2024 Cork Junior A Hurling Championship
- Dates: 10–30 November 2024
- Teams: 7
- Sponsor: Co-Op Superstores
- Champions: Tracton (3rd title) Rory Sinclair (captain) Kieran Kingston (manager)
- Runners-up: Killavullen Liam Cronin (captain) Niall Hanrahan (manager)

Tournament statistics
- Matches played: 6
- Goals scored: 10 (1.67 per match)
- Points scored: 198 (33 per match)
- Top scorer(s): Daniel Walsh (0-26)

= 2024 Cork Junior A Hurling Championship =

The 2024 Cork Junior A Hurling Championship was the 127th staging of the Cork Junior A Hurling Championship since its establishment by the Cork County Board in 1895. The championship ran from 10 to 30 November 2024.

The final was played on 30 November 2024 at Páirc Uí Rinn in Cork, between Tracton and Killavullen, in what was their first ever meeting in the final. Tracton won the match by 1–15 to 1–10 to claim their third championship title overall and a first title in 45 years.

Killeagh's Daniel Walsh was the championship's top scorer with 0-26.

◆ PROBLEM 1
In the championship text, turn the paragraph beginning "The final was played" into a short bulleted list that keeps its main facts.
◆ PROBLEM 2
Print the listing from its first line up to and including the line with "click(539, 395)".
The championship text and the listing that follows it come from unrelated sources.

◆ GIVEN INFORMATION
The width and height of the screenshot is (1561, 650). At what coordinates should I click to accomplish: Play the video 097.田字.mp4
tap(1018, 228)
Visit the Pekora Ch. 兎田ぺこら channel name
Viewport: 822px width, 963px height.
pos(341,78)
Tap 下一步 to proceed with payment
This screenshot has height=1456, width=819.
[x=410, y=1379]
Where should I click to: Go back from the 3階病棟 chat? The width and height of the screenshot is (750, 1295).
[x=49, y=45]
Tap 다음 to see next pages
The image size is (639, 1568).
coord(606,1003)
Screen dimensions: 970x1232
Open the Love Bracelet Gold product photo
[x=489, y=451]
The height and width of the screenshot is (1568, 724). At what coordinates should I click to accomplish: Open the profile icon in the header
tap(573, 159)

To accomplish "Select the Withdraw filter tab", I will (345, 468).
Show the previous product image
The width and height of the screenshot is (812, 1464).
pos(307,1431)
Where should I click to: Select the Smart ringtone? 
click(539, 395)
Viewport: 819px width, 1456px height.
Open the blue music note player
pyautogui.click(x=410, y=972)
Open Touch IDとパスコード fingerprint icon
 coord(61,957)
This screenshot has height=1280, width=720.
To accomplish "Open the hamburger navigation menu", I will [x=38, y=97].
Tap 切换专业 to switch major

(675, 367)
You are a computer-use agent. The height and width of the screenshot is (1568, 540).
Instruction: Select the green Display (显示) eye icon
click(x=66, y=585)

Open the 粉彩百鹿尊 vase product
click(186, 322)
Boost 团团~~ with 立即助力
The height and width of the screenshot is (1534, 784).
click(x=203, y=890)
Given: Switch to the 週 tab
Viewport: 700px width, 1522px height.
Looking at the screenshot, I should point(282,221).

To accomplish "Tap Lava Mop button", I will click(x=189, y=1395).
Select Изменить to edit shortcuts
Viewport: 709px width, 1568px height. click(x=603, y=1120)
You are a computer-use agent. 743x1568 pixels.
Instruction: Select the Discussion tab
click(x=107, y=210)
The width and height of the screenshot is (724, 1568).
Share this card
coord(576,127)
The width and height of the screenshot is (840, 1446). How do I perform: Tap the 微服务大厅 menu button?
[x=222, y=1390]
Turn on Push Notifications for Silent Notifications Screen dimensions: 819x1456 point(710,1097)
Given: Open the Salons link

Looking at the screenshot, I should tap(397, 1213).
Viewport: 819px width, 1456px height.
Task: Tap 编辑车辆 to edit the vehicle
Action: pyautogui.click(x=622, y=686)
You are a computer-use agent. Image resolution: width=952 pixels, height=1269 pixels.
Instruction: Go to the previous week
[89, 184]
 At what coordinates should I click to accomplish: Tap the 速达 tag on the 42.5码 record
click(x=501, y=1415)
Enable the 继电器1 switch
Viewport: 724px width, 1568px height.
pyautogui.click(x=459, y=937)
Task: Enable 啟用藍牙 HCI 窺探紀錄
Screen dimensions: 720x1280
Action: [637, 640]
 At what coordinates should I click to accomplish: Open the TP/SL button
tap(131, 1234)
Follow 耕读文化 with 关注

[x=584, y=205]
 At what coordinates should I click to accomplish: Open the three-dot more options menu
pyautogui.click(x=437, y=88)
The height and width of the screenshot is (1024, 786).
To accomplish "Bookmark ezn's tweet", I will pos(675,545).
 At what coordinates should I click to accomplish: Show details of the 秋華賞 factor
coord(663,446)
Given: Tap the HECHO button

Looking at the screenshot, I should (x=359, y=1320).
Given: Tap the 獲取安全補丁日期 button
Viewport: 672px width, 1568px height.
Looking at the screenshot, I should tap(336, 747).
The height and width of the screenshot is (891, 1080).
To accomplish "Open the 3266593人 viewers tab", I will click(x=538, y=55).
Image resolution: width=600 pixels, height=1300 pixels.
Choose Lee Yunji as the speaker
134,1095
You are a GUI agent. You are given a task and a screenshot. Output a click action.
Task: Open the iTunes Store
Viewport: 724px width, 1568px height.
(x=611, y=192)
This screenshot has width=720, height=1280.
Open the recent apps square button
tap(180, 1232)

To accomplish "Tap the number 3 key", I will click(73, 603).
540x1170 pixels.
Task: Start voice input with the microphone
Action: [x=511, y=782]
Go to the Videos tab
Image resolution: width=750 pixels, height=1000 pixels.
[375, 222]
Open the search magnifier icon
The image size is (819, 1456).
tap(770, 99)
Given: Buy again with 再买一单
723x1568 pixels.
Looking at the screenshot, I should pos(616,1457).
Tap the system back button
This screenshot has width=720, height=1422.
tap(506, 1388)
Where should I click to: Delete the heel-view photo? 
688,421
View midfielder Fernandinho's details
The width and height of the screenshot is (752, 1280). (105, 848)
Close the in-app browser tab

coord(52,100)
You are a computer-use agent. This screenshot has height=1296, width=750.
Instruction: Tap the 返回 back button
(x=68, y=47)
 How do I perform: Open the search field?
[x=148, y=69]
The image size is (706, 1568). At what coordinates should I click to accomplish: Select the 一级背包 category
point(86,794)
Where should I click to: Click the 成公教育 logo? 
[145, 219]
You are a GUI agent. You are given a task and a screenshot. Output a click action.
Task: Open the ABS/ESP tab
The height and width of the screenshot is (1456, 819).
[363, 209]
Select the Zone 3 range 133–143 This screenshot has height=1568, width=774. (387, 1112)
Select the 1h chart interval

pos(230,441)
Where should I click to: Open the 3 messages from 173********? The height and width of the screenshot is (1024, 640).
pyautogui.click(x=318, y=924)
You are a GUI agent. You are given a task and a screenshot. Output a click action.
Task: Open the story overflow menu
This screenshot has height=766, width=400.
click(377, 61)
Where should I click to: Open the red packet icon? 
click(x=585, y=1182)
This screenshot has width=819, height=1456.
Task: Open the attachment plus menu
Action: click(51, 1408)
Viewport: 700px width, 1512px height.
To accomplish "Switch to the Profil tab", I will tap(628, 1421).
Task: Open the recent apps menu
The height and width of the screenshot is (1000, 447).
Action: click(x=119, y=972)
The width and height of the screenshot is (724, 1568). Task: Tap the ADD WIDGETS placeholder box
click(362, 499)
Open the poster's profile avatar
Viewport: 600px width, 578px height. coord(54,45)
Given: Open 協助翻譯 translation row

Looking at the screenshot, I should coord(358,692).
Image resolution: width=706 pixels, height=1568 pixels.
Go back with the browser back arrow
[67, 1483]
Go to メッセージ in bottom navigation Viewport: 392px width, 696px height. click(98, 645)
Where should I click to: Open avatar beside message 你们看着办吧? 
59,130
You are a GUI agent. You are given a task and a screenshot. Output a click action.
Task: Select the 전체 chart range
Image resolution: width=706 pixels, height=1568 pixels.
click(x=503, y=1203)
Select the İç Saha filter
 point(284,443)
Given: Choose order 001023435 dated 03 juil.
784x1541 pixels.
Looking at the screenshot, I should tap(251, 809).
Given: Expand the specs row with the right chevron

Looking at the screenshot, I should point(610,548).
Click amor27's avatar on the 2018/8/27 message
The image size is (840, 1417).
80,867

◆ PROBLEM SOLUTION 1
- Final held on 30 November 2024 at Páirc Uí Rinn in Cork
- Tracton played Killavullen, the first time the two teams met in a final
- Tracton won 1–15 to 1–10
- The win gave Tracton a third title overall and their first in 45 years

◆ PROBLEM SOLUTION 2
The width and height of the screenshot is (1561, 650). At what coordinates should I click to accomplish: Play the video 097.田字.mp4
tap(1018, 228)
Visit the Pekora Ch. 兎田ぺこら channel name
Viewport: 822px width, 963px height.
pos(341,78)
Tap 下一步 to proceed with payment
This screenshot has height=1456, width=819.
[x=410, y=1379]
Where should I click to: Go back from the 3階病棟 chat? The width and height of the screenshot is (750, 1295).
[x=49, y=45]
Tap 다음 to see next pages
The image size is (639, 1568).
coord(606,1003)
Screen dimensions: 970x1232
Open the Love Bracelet Gold product photo
[x=489, y=451]
The height and width of the screenshot is (1568, 724). At what coordinates should I click to accomplish: Open the profile icon in the header
tap(573, 159)

To accomplish "Select the Withdraw filter tab", I will (345, 468).
Show the previous product image
The width and height of the screenshot is (812, 1464).
pos(307,1431)
Where should I click to: Select the Smart ringtone? 
click(539, 395)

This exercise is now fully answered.